(Задания):
a – Назовите все языки, которые упоминаются в отрывке о слове «юмор».
b – Продолжите отрывок о слове «юмор» с места, на котором он заканчивается.

Сначала – «юмор». Что мы, собственно, называем «юмором»? Это такое беззлобно-насмешливое отношение к явлениям жизни. В искусстве, литературе это – изображение чего-либо в смешном, комическом виде. Русское слово «юмор» берет начало от английского humour, а оно, в свою очередь, от латинского humor, что означает «влага, влажность». В Средние века так называли медицинское учение о соках тела, которые определяют темперамент человека.

Записи набора данных:
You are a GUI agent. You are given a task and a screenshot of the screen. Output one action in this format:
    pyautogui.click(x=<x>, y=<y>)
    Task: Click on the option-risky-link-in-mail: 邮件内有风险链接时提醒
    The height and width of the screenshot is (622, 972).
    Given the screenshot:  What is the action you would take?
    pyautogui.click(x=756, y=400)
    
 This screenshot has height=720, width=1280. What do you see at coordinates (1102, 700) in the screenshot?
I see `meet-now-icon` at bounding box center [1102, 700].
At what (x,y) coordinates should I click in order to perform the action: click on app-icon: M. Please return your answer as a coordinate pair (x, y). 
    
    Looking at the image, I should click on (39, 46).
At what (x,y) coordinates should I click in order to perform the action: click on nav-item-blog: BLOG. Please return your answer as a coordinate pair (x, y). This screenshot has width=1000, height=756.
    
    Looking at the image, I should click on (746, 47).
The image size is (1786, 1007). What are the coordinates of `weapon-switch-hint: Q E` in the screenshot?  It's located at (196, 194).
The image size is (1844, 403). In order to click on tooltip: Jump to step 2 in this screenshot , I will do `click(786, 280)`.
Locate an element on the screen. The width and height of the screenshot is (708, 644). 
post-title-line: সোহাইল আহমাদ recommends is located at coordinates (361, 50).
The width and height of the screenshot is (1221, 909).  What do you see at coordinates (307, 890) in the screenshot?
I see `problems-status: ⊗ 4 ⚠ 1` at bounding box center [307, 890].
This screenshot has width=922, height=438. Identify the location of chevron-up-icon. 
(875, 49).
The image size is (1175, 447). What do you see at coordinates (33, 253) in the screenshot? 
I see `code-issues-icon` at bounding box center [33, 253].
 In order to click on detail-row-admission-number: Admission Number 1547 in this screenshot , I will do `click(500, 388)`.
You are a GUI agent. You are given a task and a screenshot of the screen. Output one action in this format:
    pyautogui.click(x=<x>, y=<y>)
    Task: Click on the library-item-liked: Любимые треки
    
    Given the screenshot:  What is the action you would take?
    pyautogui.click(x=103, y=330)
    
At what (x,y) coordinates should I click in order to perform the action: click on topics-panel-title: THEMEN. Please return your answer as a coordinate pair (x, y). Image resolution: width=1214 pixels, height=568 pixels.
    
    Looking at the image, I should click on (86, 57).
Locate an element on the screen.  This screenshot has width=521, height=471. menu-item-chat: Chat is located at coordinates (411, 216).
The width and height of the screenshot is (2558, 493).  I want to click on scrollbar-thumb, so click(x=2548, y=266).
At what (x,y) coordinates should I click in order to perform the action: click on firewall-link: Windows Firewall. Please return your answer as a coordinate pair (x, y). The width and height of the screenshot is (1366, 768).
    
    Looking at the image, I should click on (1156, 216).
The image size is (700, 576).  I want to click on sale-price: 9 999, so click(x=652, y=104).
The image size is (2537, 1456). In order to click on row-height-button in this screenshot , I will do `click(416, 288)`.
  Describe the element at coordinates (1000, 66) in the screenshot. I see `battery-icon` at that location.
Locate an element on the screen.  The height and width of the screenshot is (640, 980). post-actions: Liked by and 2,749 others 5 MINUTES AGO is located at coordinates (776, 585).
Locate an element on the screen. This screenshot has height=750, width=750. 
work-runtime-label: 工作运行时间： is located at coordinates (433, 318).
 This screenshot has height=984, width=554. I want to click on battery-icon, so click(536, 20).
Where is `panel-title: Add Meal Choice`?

(Ответы к заданиям):
a – Русский, английский, латинский.

b –
Теперь – «умора». Смешно, забавно, просто нельзя не хохотать до упаду, умора! Вроде бы похоже на «юмор», правда? Но до чего же они разные! «Умора» – наше, русское слово, которое у В. Даля можно найти в совершенно неожиданном месте, а именно в словарной статье «умерщвлять, умертвить», то есть «лишать жизни». Сначала это кажется чрезвычайно странным, но потом становится ясно, насколько всё логично. Умерщвлять, уморить, уморить со смеху – то есть заставить хохотать чуть не до смерти! «Уморенье», «умор» (что значило «смерть»), а потом уже и «умора» – хохот до упаду, то есть тоже чуть не до смерти. «Уморительный случай», «уморительный человек» – сразу становится понятно, откуда берутся все эти словосочетания.
Ясно также и другое: «юмор» и «умора» не могли происходить от одного корня.
На юру может стоять человек или, к примеру, дом. Человек может не только стоять, но и сидеть на юру. Или флаг может развеваться на юру. В общем и целом мы понимаем, что всё это означает. «На юру» значит «на открытом месте». Современные толковые словари подтверждают: на юру – это, во-первых, на открытом возвышенном месте, а во-вторых, на виду у всех.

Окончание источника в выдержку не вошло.